SERAYUNEWS – Pemerintah telah mencabut Izin Usaha Pertambangan (IUP) dari empat perusahaan tambang di Raja Ampat, Papua Barat Daya. Namun, PT GAG Nikel tetap diperbolehkan beroperasi di lahan seluas 13.136 hektare.
Langkah ini memunculkan kritik karena dinilai tidak konsisten dalam melindungi kawasan konservasi yang kaya biodiversitas tersebut. Aktivitas tambang di Pulau Gag dinilai bertentangan dengan UU No. 1 Tahun 2014 tentang Pengelolaan Wilayah Pesisir dan Pulau-Pulau Kecil.
Perpres No. 81 Tahun 2023 yang menegaskan bahwa kawasan strategis nasional Raja Ampat tidak diperuntukkan bagi kegiatan pertambangan. Perpres ini mengatur penataan ruang untuk menjaga kelestarian ekosistem laut dan daratan, termasuk larangan penambangan di 24 distrik yang menjadi bagian wilayah konservasi.
WALHI dan berbagai organisasi lingkungan lain menilai bahwa keberadaan tambang di pulau kecil seperti Pulau Gag membawa dampak serius, baik secara ekologis maupun sosial. Mereka mengutip sejumlah regulasi yang jelas melarang penambangan di pulau kecil karena risiko degradasi lingkungan yang tinggi.
Sejarah dan Keistimewaan PT GAG Nikel
Pemerintah menyatakan bahwa PT GAG Nikel memiliki status khusus sejak masa Orde Baru, dengan kontrak karya yang ditandatangani pada Januari 1998.
Meski UU Kehutanan tahun 1999 melarang aktivitas tambang di hutan lindung, perusahaan ini termasuk yang mendapatkan pengecualian dalam revisi regulasi pada masa Presiden Megawati.
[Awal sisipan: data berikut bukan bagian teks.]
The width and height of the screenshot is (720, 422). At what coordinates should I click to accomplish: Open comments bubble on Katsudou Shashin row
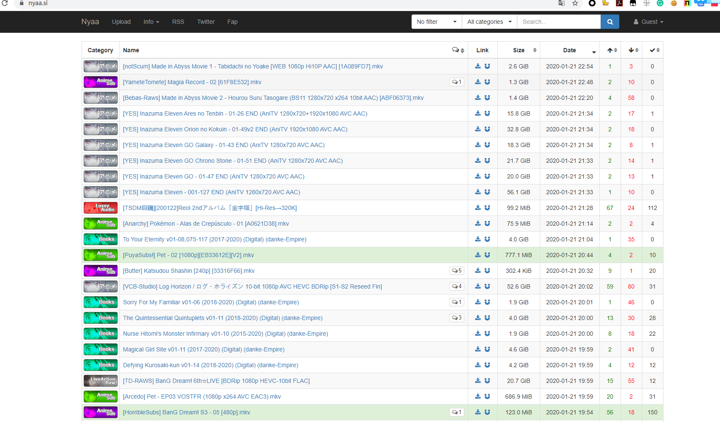click(457, 271)
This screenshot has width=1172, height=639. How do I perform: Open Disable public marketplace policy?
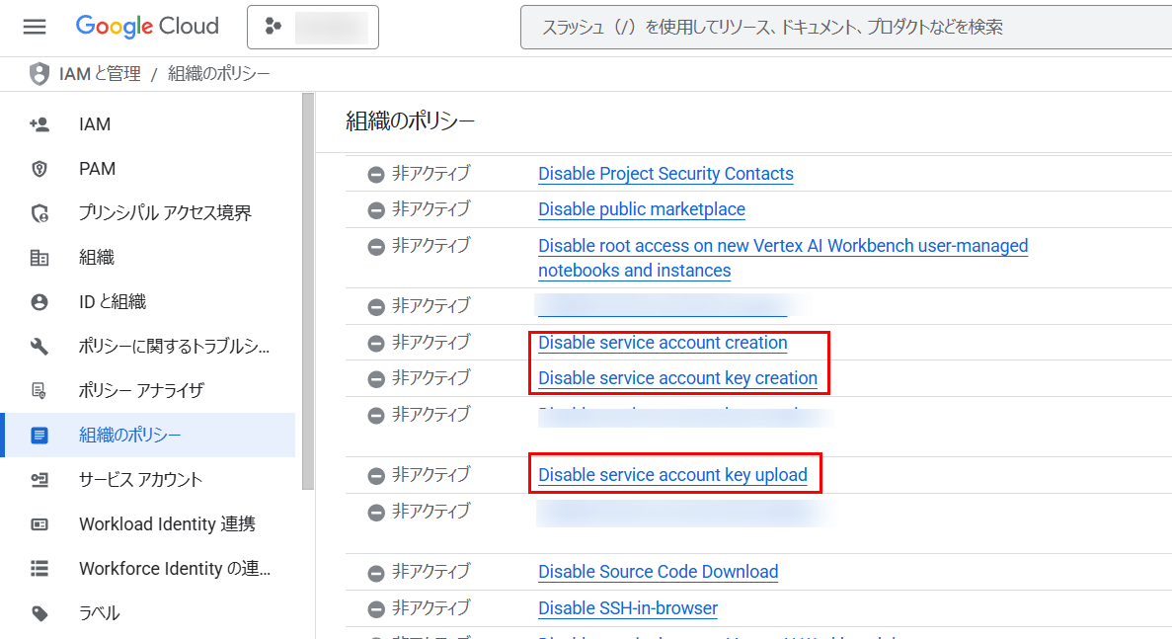(642, 209)
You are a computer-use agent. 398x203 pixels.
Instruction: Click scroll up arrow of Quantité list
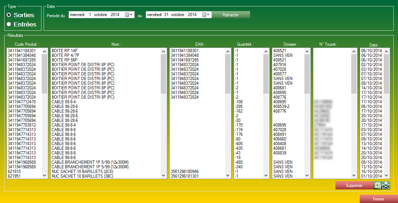pos(266,51)
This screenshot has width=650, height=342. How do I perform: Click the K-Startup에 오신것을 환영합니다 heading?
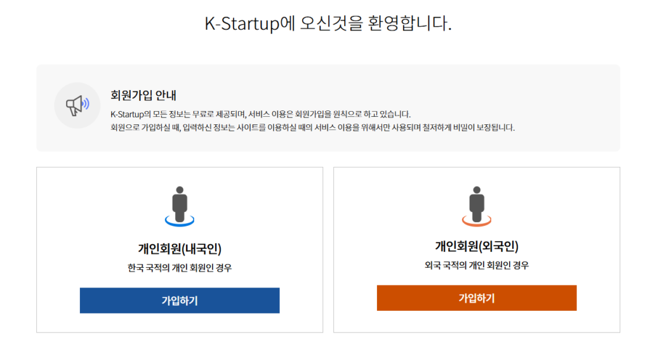pos(328,24)
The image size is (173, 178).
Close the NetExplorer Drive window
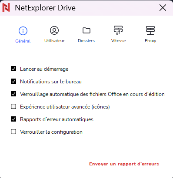(x=163, y=8)
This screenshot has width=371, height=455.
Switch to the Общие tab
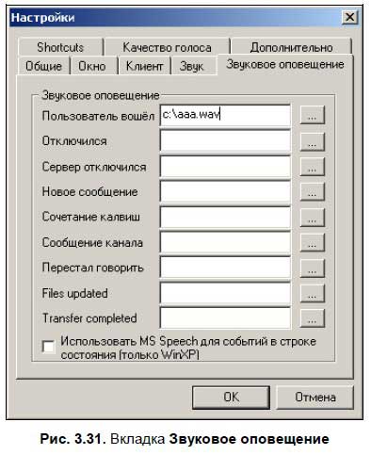coord(43,66)
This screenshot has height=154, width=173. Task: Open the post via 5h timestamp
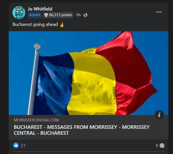click(x=78, y=15)
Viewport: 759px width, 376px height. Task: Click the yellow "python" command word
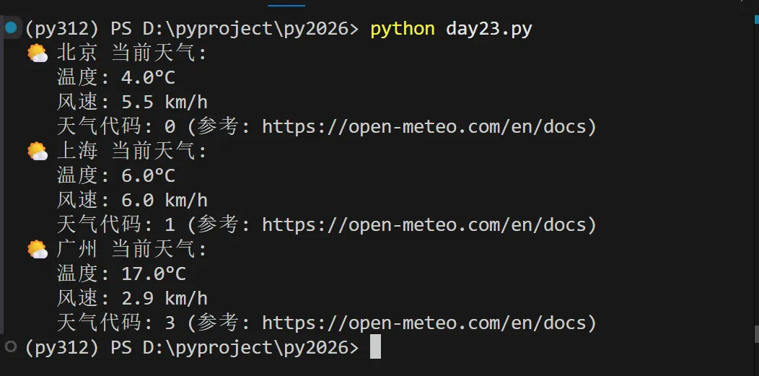402,29
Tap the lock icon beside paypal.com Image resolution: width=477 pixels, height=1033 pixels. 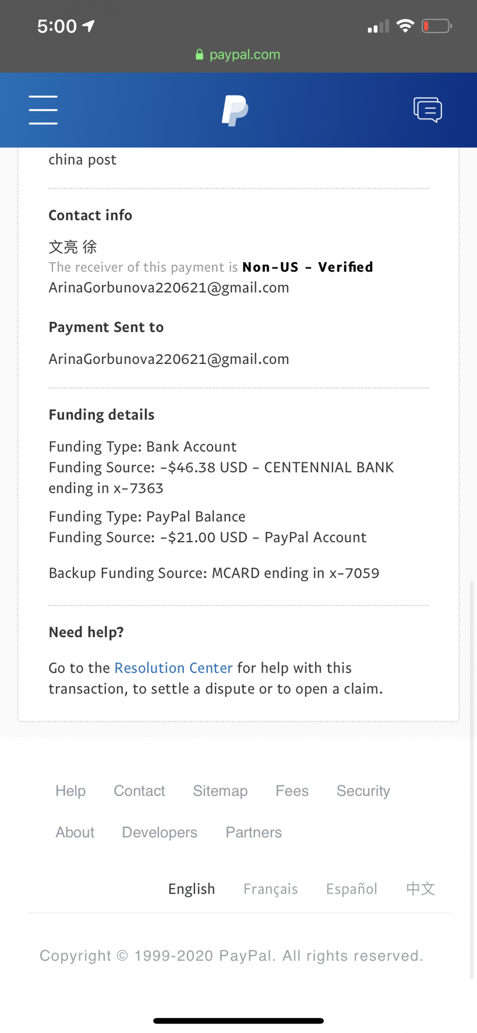199,55
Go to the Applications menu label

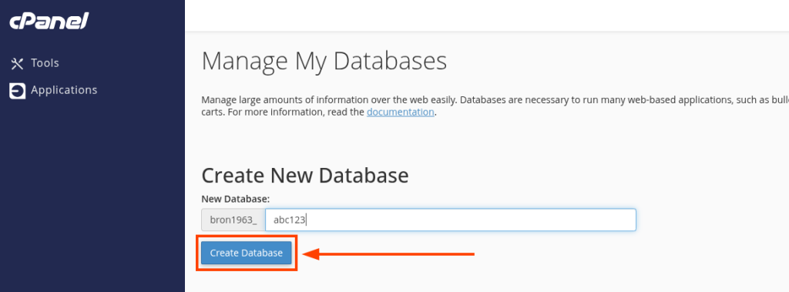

Oleh karena itu, pencabutan IUP tidak menyentuh perusahaan tersebut. Menteri ESDM Bahlil Lahadalia menjelaskan bahwa empat IUP yang dicabut adalah milik PT Anugerah Surya Pratama, PT Mulia Raymond Perkasa, PT Kawei Sejahtera Mining, dan PT Nurham.
Ia mengklaim keputusan tersebut diambil berdasarkan kajian hukum dan tidak sekadar merespons tekanan publik.
Namun, ketua Ikatan Ahli Geologi Indonesia (IAGI), Stj Budi Santoso, mengingatkan pentingnya pengelolaan berbasis data ilmiah dan transparansi perusahaan dalam mematuhi aturan lingkungan.
Ia juga menyoroti pentingnya keseimbangan antara kepentingan ekonomi, ekologi, dan sosial, apalagi Raja Ampat dikenal sebagai kawasan wisata unggulan yang terbentuk dari batuan gamping hasil proses geologi unik.
Desakan Perlindungan Penuh dan Kekhawatiran Konflik Sosial
Meski pencabutan empat IUP diapresiasi, Greenpeace Indonesia dan Persekutuan Gereja-Gereja di Indonesia (PGI) menuntut pemerintah mencabut seluruh izin tambang, termasuk milik PT GAG Nikel. Mereka khawatir akan adanya upaya pemulihan izin yang telah dicabut melalui jalur hukum.
Aliansi masyarakat lokal seperti Aliansi Jaga Alam Raja Ampat telah lama menolak tambang karena dianggap merusak ruang hidup dan ekosistem. Mereka mendesak pemerintah untuk memulihkan lahan yang telah dirusak, serta menghindari konflik sosial akibat keberadaan tambang.
PGI juga meminta pemerintah meninjau kembali dokumen AMDAL dan AMDAS perusahaan tambang yang masih aktif. Mereka mengingatkan bahwa pencemaran seperti kasus Sungai Jikwa di Papua jangan sampai terulang di Raja Ampat.
Pemerintah dinilai memiliki tanggung jawab moral dan hukum untuk menjaga kawasan yang selama ini menjadi ikon wisata alam Indonesia. Apalagi banyak area sudah rusak akibat pembabatan hutan sebelum izin mereka resmi dicabut.
Maka, pemulihan pasca tambang harus dilakukan secara cepat dan menyeluruh untuk mencegah kerusakan lebih lanjut.